Your instructions
Repeat exactly the lines from the start of the entries below through the line containing "Accept all cookies (1371, 1795)". Omit the rest.

Data in this exercise
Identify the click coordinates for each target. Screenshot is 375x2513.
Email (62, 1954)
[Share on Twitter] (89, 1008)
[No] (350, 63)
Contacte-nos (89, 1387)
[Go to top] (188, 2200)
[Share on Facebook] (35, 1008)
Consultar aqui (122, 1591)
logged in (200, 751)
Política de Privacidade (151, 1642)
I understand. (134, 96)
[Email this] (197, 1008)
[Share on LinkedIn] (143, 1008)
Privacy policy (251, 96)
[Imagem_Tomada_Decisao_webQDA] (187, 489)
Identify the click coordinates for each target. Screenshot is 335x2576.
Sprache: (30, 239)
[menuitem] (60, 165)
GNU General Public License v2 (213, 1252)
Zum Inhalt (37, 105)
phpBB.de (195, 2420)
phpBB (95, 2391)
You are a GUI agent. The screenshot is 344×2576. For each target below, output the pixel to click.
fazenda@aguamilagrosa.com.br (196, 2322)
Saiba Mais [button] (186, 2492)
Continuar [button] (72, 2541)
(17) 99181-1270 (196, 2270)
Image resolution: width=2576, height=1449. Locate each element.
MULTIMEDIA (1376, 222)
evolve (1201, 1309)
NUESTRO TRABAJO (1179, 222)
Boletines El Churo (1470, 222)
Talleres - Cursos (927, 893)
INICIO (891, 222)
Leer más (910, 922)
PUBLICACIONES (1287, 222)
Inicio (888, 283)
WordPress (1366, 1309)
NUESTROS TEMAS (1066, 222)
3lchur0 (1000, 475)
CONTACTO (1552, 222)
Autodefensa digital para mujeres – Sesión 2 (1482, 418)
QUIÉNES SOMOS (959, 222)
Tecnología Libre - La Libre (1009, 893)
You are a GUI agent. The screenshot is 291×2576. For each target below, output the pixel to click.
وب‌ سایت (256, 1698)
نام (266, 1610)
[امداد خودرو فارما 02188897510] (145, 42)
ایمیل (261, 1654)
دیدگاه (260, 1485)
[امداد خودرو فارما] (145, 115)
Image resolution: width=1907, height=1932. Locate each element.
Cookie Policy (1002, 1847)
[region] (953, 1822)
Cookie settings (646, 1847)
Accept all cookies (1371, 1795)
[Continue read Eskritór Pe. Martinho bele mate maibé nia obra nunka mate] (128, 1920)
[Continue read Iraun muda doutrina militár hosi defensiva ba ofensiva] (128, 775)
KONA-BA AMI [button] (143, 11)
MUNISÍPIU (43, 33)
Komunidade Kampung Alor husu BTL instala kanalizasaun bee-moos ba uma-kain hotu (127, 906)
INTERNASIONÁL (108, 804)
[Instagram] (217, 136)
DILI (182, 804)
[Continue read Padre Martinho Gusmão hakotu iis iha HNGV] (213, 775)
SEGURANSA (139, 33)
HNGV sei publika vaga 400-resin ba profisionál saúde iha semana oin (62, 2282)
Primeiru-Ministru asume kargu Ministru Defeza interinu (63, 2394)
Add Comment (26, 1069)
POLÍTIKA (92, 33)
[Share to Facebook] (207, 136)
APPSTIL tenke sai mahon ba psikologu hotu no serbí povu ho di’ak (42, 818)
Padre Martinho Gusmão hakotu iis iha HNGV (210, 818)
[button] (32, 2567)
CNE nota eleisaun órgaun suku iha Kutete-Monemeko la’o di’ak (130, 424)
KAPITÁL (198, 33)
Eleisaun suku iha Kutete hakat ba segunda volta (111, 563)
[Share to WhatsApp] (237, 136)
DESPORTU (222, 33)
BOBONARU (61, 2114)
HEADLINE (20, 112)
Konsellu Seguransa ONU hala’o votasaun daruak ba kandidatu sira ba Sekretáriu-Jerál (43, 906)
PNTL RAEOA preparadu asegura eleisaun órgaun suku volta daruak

Task response
Identify the click coordinates for each target. Screenshot is 375x2513.
Email (62, 1954)
[Share on Twitter] (89, 1008)
[No] (350, 63)
Contacte-nos (89, 1387)
[Go to top] (188, 2200)
[Share on Facebook] (35, 1008)
Consultar aqui (122, 1591)
logged in (200, 751)
Política de Privacidade (151, 1642)
I understand. (134, 96)
[Email this] (197, 1008)
[Share on LinkedIn] (143, 1008)
Privacy policy (251, 96)
[Imagem_Tomada_Decisao_webQDA] (187, 489)
Identify the click coordinates for each target. Screenshot is 335x2576.
Sprache: (30, 239)
[menuitem] (60, 165)
GNU General Public License v2 (213, 1252)
Zum Inhalt (37, 105)
phpBB.de (195, 2420)
phpBB (95, 2391)
You are a GUI agent. The screenshot is 344×2576. For each target below, output the pixel to click.
fazenda@aguamilagrosa.com.br (196, 2322)
Saiba Mais [button] (186, 2492)
Continuar [button] (72, 2541)
(17) 99181-1270 (196, 2270)
Image resolution: width=2576, height=1449. Locate each element.
MULTIMEDIA (1376, 222)
evolve (1201, 1309)
NUESTRO TRABAJO (1179, 222)
Boletines El Churo (1470, 222)
Talleres - Cursos (927, 893)
INICIO (891, 222)
Leer más (910, 922)
PUBLICACIONES (1287, 222)
Inicio (888, 283)
WordPress (1366, 1309)
NUESTROS TEMAS (1066, 222)
3lchur0 (1000, 475)
CONTACTO (1552, 222)
Autodefensa digital para mujeres – Sesión 2 (1482, 418)
QUIÉNES SOMOS (959, 222)
Tecnología Libre - La Libre (1009, 893)
You are a GUI agent. The screenshot is 291×2576. For each target below, output the pixel to click.
وب‌ سایت (256, 1698)
نام (266, 1610)
[امداد خودرو فارما 02188897510] (145, 42)
ایمیل (261, 1654)
دیدگاه (260, 1485)
[امداد خودرو فارما] (145, 115)
Image resolution: width=1907, height=1932. Locate each element.
Cookie Policy (1002, 1847)
[region] (953, 1822)
Cookie settings (646, 1847)
Accept all cookies (1371, 1795)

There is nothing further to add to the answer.